→ EXERCISE TEXT

Figure 2: Convergent Pearson's correlations between IPIP-NEO and BFI scores by model, demonstrating strong construct validity for larger, instruction-tuned LLMs.

These results indicate that, for large and instruction-tuned LLMs, psychometric test responses are not only internally consistent but also externally meaningful, supporting the claim that such models can simulate human-like personality traits in a manner that is both reliable and valid.

Personality Trait Shaping via Prompt Engineering

Building on validated measurement, the authors introduce a prompt engineering methodology to shape LLM personality traits along the Big Five dimensions at nine intensity levels, using Likert-type qualifiers and 104 trait adjectives. Two experiments are conducted: (1) single-trait shaping, where each trait is manipulated independently, and (2) multi-trait shaping, where all five traits are concurrently controlled.

→ SUPPLIED MATERIAL
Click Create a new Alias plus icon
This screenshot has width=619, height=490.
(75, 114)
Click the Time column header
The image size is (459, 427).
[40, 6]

→ WHAT YOU NEED TO DO
Continue the passage on measuring and shaping personality traits in large language models, starting immediately after its final sentence.

→ EXERCISE OUTPUT
Figure 3: Ridge plots showing the frequency distributions of IPIP-NEO personality scores generated by 62B as targeted prompts shape each of the Big Five domains to one of nine different levels.

In the single-trait setting, Spearman's $\rho$ between prompted trait level and observed IPIP-NEO score exceeds 0.90 for all domains and models tested, with median score shifts spanning the full range of the scale. In the multi-trait setting, the largest model (540B) achieves clear separation between "extremely low" and "extremely high" levels for all five traits, with median differences exceeding 2.5 points.

Figure 4: Ridge plots showing the effectiveness of tested models in concurrently shaping specific LLM personality traits, with clear separation between low and high trait levels, especially for 540B.

These results demonstrate that, for sufficiently large and well-trained LLMs, personality traits can be precisely and independently controlled via prompt engineering, both in isolation and in combination.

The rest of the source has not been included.